Though insight into her personal life is limited here, docu conveys the difficulty Salerno-Sonnenberg
has experienced finding happiness outside performing. (Small wonder she says she’s by nature
attracted to “tortuously romantic” music.)
Depressive periods, and a career-endangering finger wound, presaged a barely unsuccessful suicide
attempt. Things seem to be going better since. But as Salerno-Sonnenberg notes — without a trace of
self-pity or melodrama — she “can’t help but feel more than anyone else I know. … Sometimes it’s a
Helmer Paola di Florio (a childhood friend of Nadja’s) weaves TV interviews, family home movies,
concert and rehearsal performances, and commentary from critics, colleagues and family alongside
verite footage of the subject at work or leisure. She’s often humorous and engaging (at one point we
find out that Nadja’s a “Star Trek” fanatic). But what “Speaking in Strings” captures most potently is
the “on the brink” quality of the artistic temperament in extremis.

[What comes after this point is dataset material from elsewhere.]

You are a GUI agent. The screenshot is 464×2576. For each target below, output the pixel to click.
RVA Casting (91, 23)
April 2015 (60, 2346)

Editing packs a lot into short running time, though pic never feels rushed. Sound recording
(particularly in musical segs) is excellent. Though competently shot, the film will definitely look
better on the small screen than in its viddish 35 transfer.
Composers rep’d in performance excerpts include Sibelius, Ravel, Shostakovich and an appealing new
work by Salerno-Sonnenberg’s peer and friend Mats Lindstrom.
Camera (color, vid-to-35mm), Peter Rader; editor, Ellen Goldwasser; original music, Karen Childs;
sound, di Florio; associate producers, Cindy Rosenberg, Julie Du Brow, Elizabeth Rodgers; additional
editing, Arthur Klein; additional camera, David Safian. Reviewed at Sundance Film Festival
(competing), Jan. 28, 1999. Running time: 73 MIN.